Page text |

September 1993/Questions & Answers

Columns

Questions & Answers

Lint for C++?

Kenneth Pugh

Kenneth Pugh, a principal in Pugh-Killeen Associates, teaches C and C++ language courses for corporations. He is the author of C Language for Programmers and All on C, and was a member of the ANSI C committee. He also does custom C programming for communications, graphics, image databases, and hypertext. His address is 4201 University Dr., Suite 102, Durham, NC 27707. You may fax questions for Ken to (919) 489-5239. Ken also receives email at kpugh@allen.com (Internet) and on Compuserve 70125,1142.
Q
I have been using lint for a number of years with C. Now that I am moving to C++, I am wondering if such a product is available or the language. Do you know of any vendors? What types of features should I look for?
Sue Lindsey
La Mesa, CA
A
Like you, I had been using lint (in my case, Gimpel's PC-Lint) with C, but since I've begun using C++, I haven't even noticed its absence. I do not know of any C++ lint, but I'm also not sure what might be the utility of such a tool.
Let me review briefly what lint does. The program examines multiple source files that make up a total executable. One of its original purposes (predating the introduction of prototypes in ANSI C) was to make sure that the arguments used in a function call matched the parameters in the function definition. lint also caught suspicious usage of expressions and variables, such as using a variable before it was initialized or not using a variable at all. The compilers available at that time did not flag these potential errors.
Today's compilers implement many of these bug-checking capabilities, but PC-Lint can still find many more potential errors (its features include format checking on printf and scanf statements). Particularly useful is the option of strong type checking, whereby typedefs are considered to be types. For example, given
typedef int COUNT;
typedef int INDEX;
void function(COUNT count, INDEX index);
then

COUNT c; INDEX i; function(i, c)

Instructions to follow |
Using the Lint for C++ column, list every area in which Kenneth Pugh does custom C programming. The material that follows has nothing to do with the Lint for C++ column.

Supplied data |

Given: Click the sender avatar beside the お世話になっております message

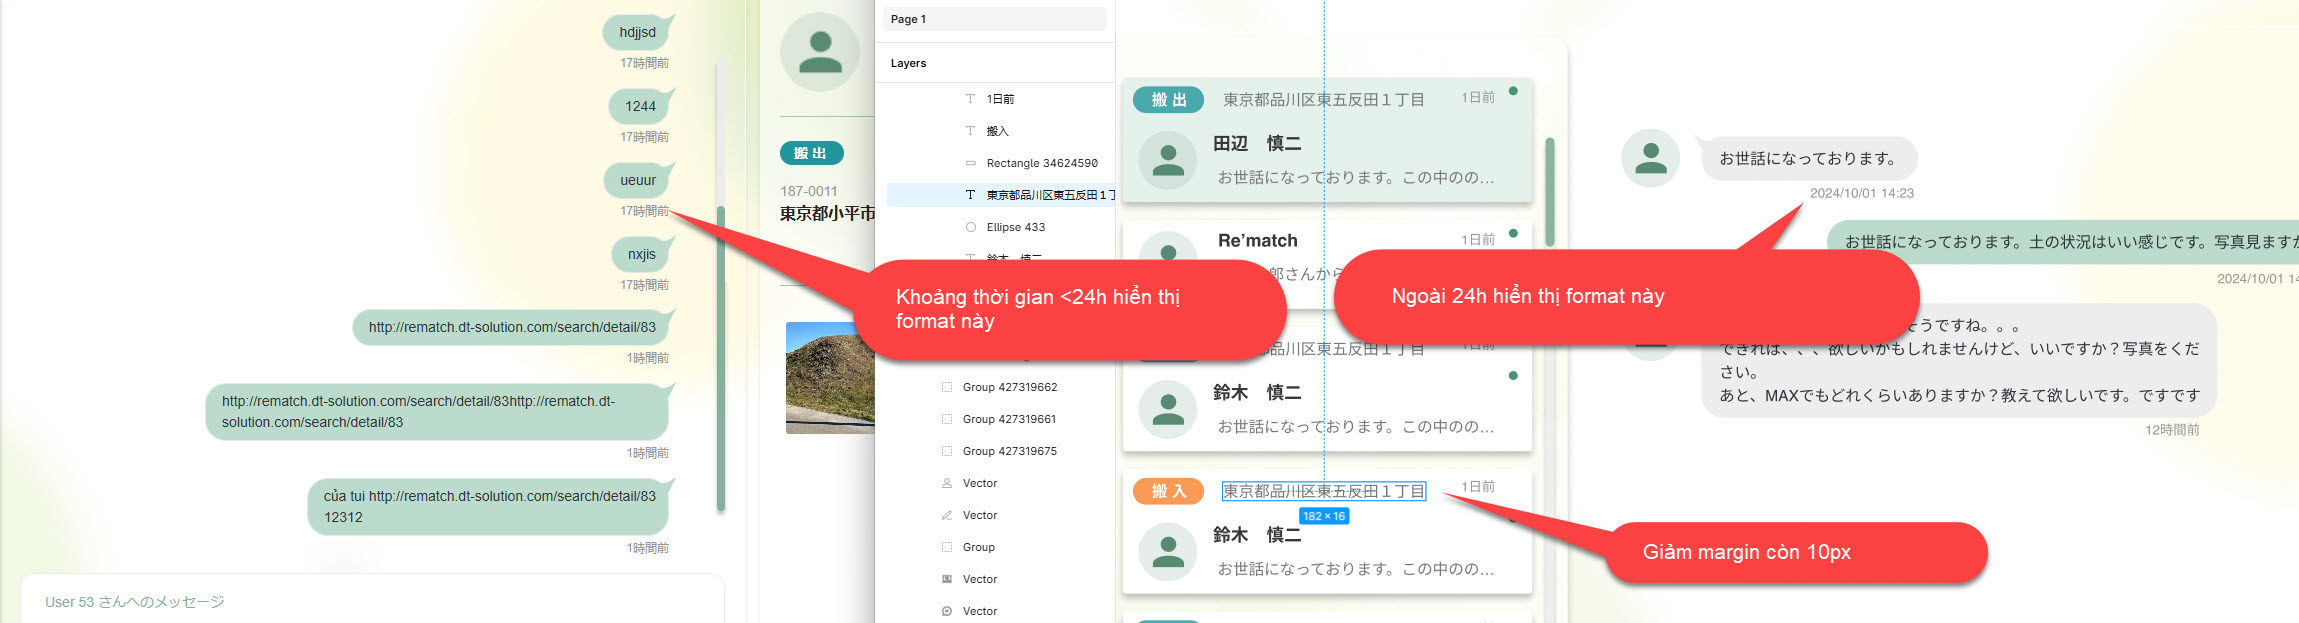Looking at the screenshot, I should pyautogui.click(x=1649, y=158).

Full solution |
- Communications
- Graphics
- Image databases
- Hypertext